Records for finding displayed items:

* * *

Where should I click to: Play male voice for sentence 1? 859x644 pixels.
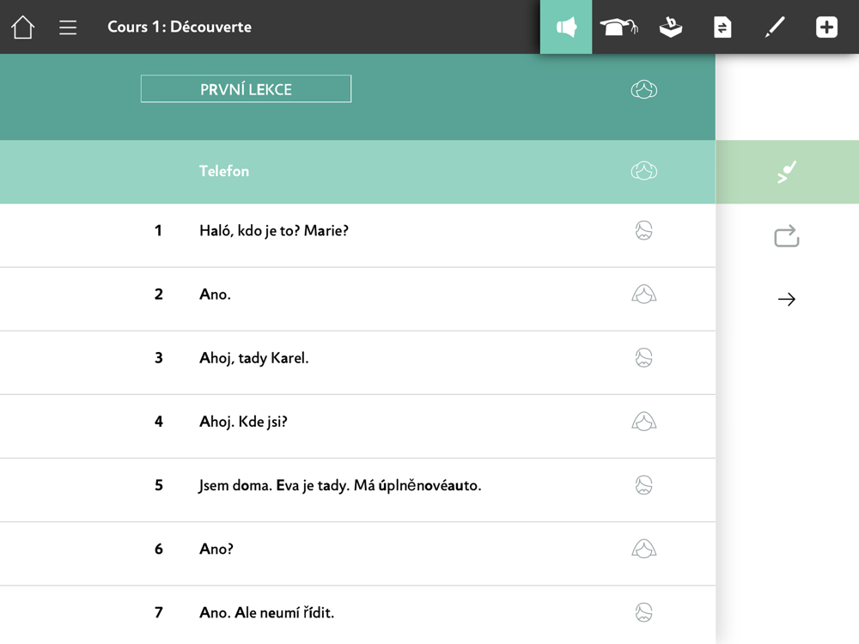coord(643,230)
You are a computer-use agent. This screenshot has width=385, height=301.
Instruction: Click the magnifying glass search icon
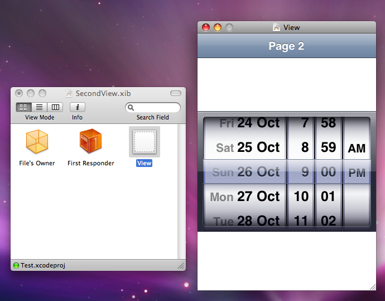(x=131, y=107)
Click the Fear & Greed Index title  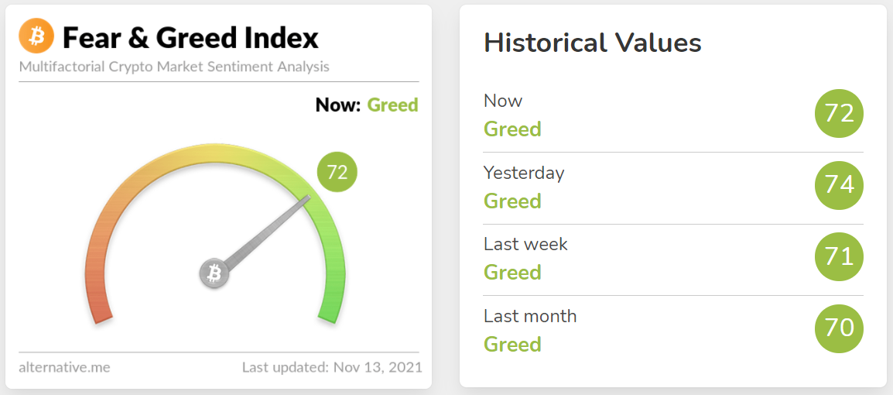[x=191, y=38]
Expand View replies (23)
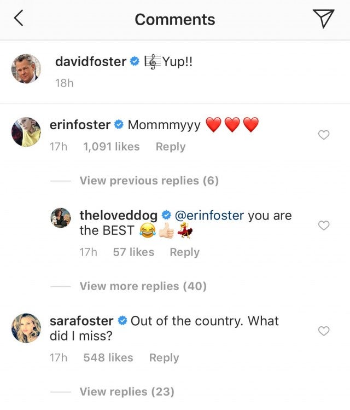350x410 pixels. [127, 391]
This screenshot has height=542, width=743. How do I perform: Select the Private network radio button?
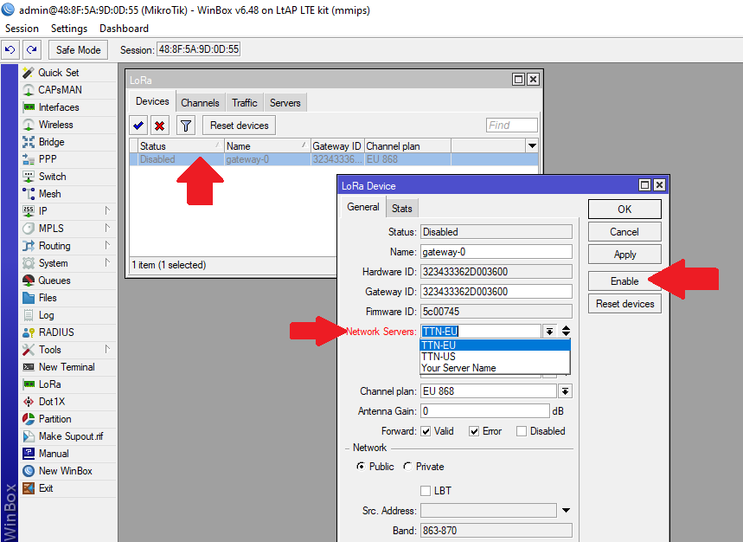[407, 467]
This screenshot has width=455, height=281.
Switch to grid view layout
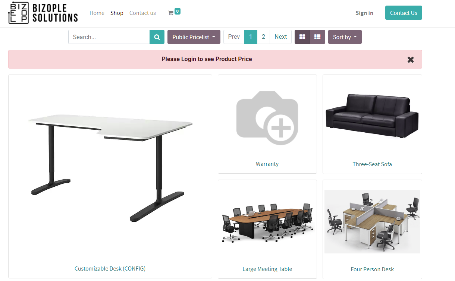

* * *

Reproduce the records from the line containing "This screenshot has height=542, width=743." through the end of the records, requests included, multiplying every coordinate in the answers by 0.75 and rounding to whole numbers with halves rounded up. Leave the pictures out.

### Task result
This screenshot has height=542, width=743. How do I perform: Select the Private network radio button?
[305, 350]
This screenshot has width=455, height=281.
Switch to grid view layout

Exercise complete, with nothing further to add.